(PROMPT 1)
From the passage below on dividend recaps, list every criterion investors used to assess dividend deals in the early stage of the recap mania.
(PROMPT 2)
Continue the passage below on dividend recaps, beginning after its final sentence.

(TEXT SHOWN)
┌──
As surely as the arrival of pumpkin pie mix on supermarket end caps heralds turkey day, the appearance of ranks of dividend recaps on loan and high-yield shelves is a vivid sign of investor over-exuberance.
Call it the First Law of Private Equity Dynamics: “A general partner will act to return as much money to its limited partners as quickly as it can, until the market says it can't.” And so far “the market” is saying, “Yes, you can.”
In the early stages of this recap mania – meaning last Tuesday – investors had three criteria to assess dividend deals: the sponsor leaves skin in the game (i.e. doesn’t take out all their invested cash equity), total pro forma leverage is no higher than the original LBO, and the company is hitting its numbers.
On Wednesday HCA, the jumbo hospital operator, via a junk deal sent a $2 billion dividend back to its owners. It’s third dividend this year. Cash out? $4.25 billion. Original cash in? $5.5 billion. Still some skin left.
└──
(INFORMATION SHOWN)
┌──
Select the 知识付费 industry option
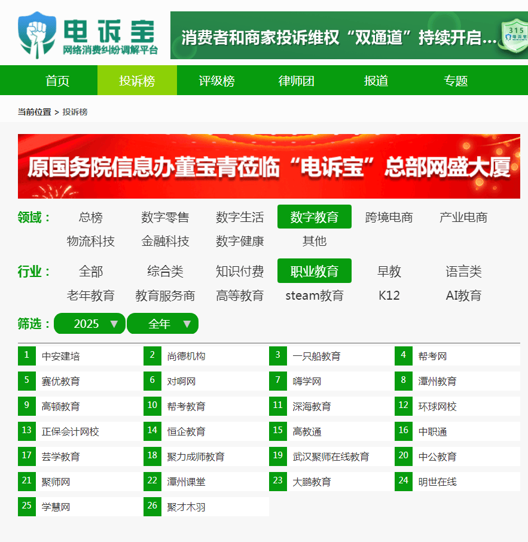Image resolution: width=528 pixels, height=542 pixels. [x=240, y=272]
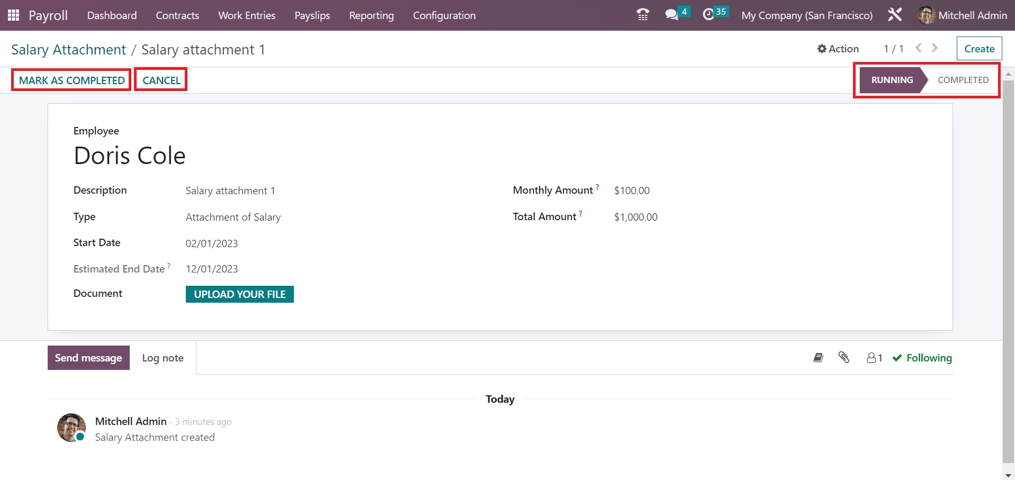Screen dimensions: 1015x480
Task: Click the Mark as Completed button
Action: click(x=72, y=80)
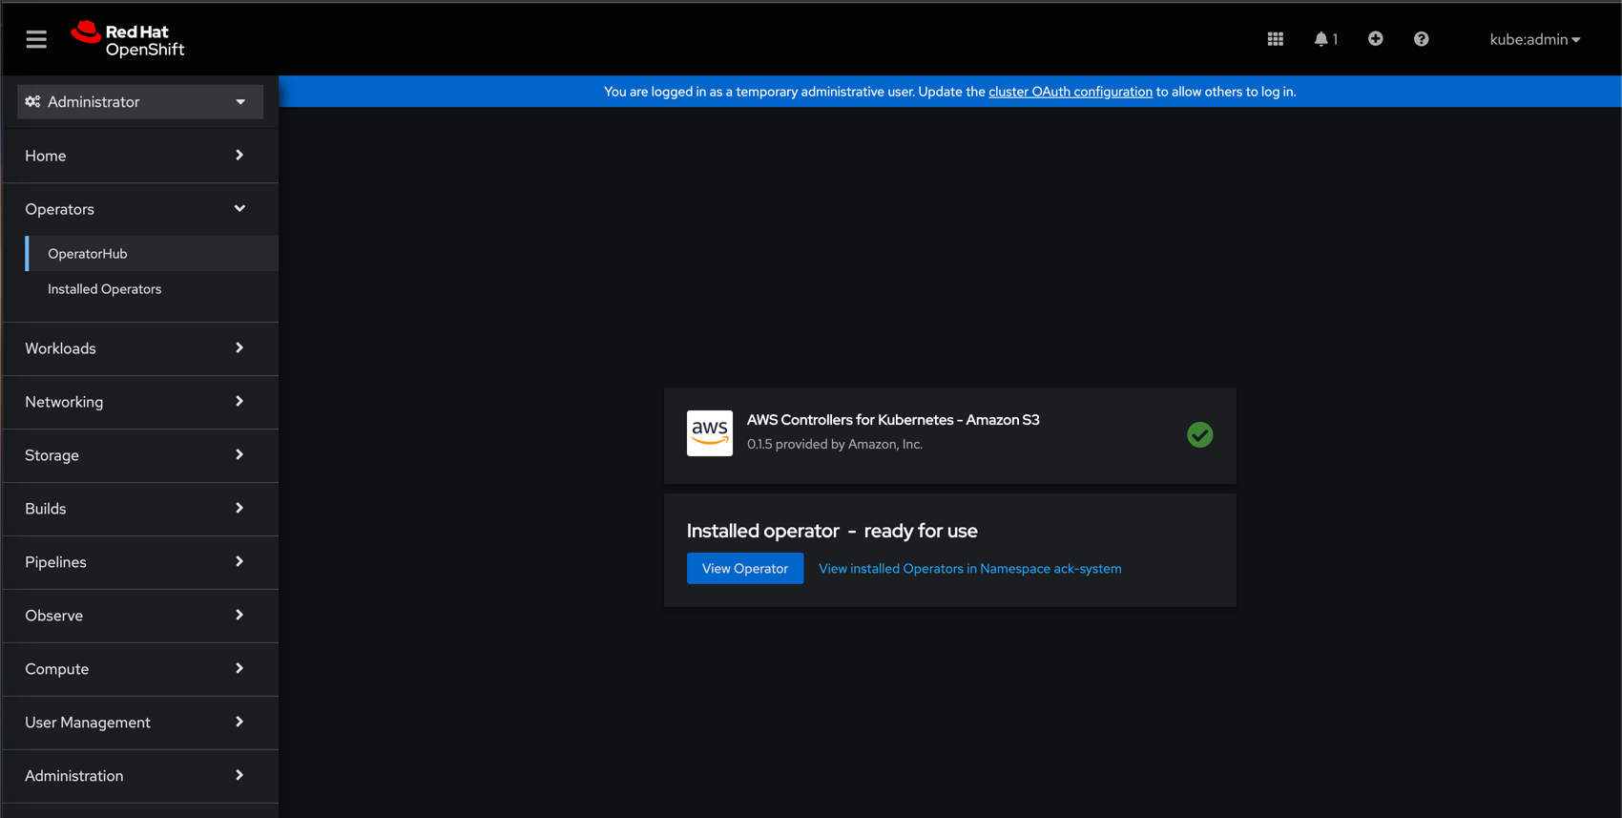Go to Installed Operators in sidebar
Viewport: 1622px width, 818px height.
point(105,289)
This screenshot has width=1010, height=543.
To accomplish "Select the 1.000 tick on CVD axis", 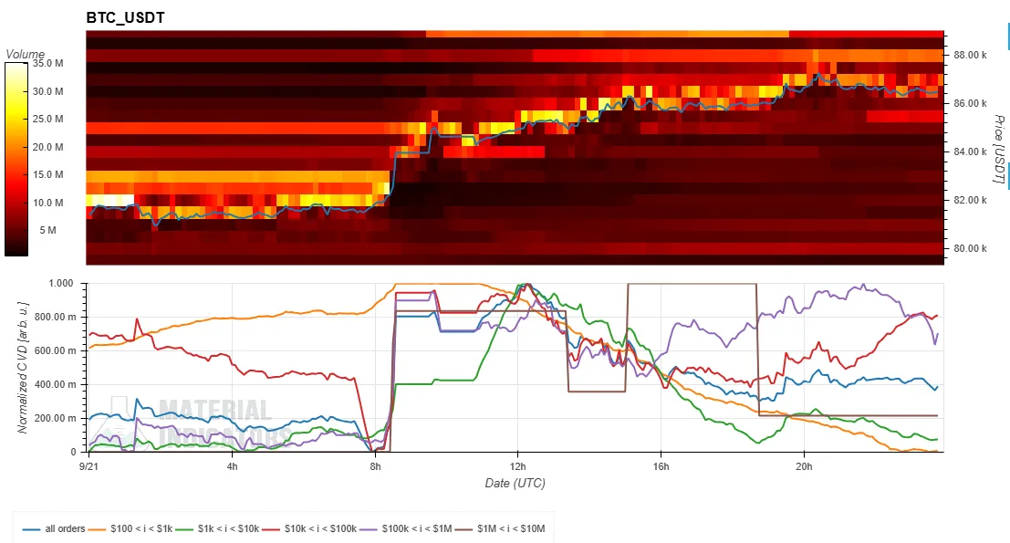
└──
(RESPONSE BOX 1)
- The sponsor leaves skin in the game, meaning it doesn't take out all of its invested cash equity.
- Total pro forma leverage is no higher than in the original LBO.
- The company is hitting its numbers.

(RESPONSE BOX 2)
Not everyone loves recaps. Here’s one founder of a well-regarded PE fund: "It’s crazy to leverage up your company to do these,” he said. “You should be conserving cash and borrowing capacity now to pick off competitors and grow market share and shareholder value. Then when you exit, you’ll deliver way better returns to your LPs."
Of course, piling on corporate debt for any reason in the face of an uncertain economic outlook may not be the wisest course of action. But in the meantime, as the Second Law of Private Equity Dynamics states: “Anything worth doing is worth overdoing.”